Проведение иммуноферментного анализа для выявления антител к S и R-ЛПС бруцеллезным антигенам состоит в следующем.

В планшеты для микротитрования, сенсибилизированные ЛПС бруцеллезным антигеном, вносят по 0,1 мл конъюгатов анти-S-ЛПС и анти-R-ЛПС. Анти-S-ЛПС конъюгат вносят в нечетные ряды, анти-R-ЛПС конъюгат в четные ряды планшета, затем в лунки вносят по 0,01 мл контрольных и исследуемых образцов сыворотки крови, содержимое лунок тщательно перемешивают, планшет накрывают крышкой и инкубируют при 37°С в течение 1 часа. Затем содержимое лунок удаляют и четырежды промывают промывочным раствором. Далее вносят в каждую лунку по 0,1 мл субстратной смеси, содержащей хромоген и перекись водорода и оставляют при температуре 18-22°С на 5-10 мин в защищенном от прямых солнечных лучей месте. Измеряют оптическую плотность раствора в лунках. Тест считают достоверным, если:

— значение оптической плотности положительного контроля не превышает 0,3;

— отношение между величинами оптической плотности положительного и отрицательного контроля N/Р не менее 1,5.

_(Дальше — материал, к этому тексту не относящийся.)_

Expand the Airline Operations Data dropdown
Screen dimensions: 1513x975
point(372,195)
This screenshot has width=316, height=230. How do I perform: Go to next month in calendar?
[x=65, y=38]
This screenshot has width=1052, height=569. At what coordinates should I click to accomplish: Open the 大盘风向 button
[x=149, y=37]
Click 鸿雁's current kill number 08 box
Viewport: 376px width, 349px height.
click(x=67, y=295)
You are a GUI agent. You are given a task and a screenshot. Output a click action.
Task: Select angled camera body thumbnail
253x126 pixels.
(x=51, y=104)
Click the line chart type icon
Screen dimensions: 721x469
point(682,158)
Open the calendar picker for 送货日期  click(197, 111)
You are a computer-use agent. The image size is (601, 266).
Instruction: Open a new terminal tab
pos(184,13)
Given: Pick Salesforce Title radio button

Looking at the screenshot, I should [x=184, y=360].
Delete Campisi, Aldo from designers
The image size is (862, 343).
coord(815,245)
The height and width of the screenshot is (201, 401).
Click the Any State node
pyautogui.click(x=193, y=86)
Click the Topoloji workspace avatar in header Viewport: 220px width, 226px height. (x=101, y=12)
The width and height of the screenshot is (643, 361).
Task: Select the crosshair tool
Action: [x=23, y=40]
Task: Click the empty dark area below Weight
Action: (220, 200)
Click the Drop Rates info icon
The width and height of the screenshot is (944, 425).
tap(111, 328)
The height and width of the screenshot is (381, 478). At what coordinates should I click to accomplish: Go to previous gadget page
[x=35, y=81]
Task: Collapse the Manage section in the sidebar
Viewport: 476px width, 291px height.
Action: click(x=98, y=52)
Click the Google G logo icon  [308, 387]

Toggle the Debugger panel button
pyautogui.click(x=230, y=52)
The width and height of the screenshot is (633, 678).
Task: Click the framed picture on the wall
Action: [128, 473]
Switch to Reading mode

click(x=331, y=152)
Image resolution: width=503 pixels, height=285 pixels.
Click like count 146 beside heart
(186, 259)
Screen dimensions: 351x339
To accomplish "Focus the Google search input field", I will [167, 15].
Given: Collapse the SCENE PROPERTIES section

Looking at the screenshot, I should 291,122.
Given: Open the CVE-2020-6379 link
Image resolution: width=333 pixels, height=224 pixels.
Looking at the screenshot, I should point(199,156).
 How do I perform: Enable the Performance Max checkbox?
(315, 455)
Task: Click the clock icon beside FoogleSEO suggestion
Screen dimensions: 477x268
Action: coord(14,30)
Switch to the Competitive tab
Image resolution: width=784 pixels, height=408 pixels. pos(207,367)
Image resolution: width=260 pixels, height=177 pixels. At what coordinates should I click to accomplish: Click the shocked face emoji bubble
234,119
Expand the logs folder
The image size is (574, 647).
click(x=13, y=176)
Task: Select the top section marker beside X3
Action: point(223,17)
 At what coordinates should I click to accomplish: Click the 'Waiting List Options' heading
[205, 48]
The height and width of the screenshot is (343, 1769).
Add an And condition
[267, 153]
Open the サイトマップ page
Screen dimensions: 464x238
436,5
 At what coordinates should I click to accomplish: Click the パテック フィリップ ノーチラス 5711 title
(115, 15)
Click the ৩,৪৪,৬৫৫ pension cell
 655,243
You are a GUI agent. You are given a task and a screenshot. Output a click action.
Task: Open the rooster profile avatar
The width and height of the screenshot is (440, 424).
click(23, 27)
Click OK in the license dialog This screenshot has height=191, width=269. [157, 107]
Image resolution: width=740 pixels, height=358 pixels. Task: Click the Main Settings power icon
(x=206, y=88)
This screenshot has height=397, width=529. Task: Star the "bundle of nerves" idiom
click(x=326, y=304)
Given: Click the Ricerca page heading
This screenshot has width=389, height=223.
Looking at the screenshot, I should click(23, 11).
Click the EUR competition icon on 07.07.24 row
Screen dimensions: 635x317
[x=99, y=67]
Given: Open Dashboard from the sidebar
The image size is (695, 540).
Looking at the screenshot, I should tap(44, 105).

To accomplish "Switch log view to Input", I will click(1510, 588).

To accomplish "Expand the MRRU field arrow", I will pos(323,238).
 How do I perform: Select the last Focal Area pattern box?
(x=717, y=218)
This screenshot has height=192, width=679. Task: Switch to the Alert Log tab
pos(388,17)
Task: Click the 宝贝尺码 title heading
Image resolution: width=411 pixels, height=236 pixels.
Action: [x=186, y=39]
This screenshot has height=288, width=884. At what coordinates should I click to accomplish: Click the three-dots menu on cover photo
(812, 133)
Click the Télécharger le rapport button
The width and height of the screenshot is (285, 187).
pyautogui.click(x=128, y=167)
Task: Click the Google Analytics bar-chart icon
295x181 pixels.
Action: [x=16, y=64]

Реакцию считают положительной, если оптическая плотность раствора в лунке испытуемой равно или меньше оптической плотности раствора в лунке отрицательного контроля.

Осуществление способа диагностики отражено в конкретных примерах.

Пример 1. Изготовление тест-системы и оценка достоверности теста для определения антител к бруцеллезным антигенам в сыворотках крови. Изготовление тест-системы и проведение анализа с контрольными сыворотками, как описано выше. Установку нуля фотометра осуществляют против пустого планшета той же серии, которая была использована для изготовления тест-системы.

Результаты проведения измерений приведены в таблице 1. Полученные в результате измерений значения оптической плотности составляют: для холостой пробы — менее 0,05 (0,02-0,04); для отрицательной контрольной сыворотки 1,750-2,200; для положительной контрольной сыворотки 0,3.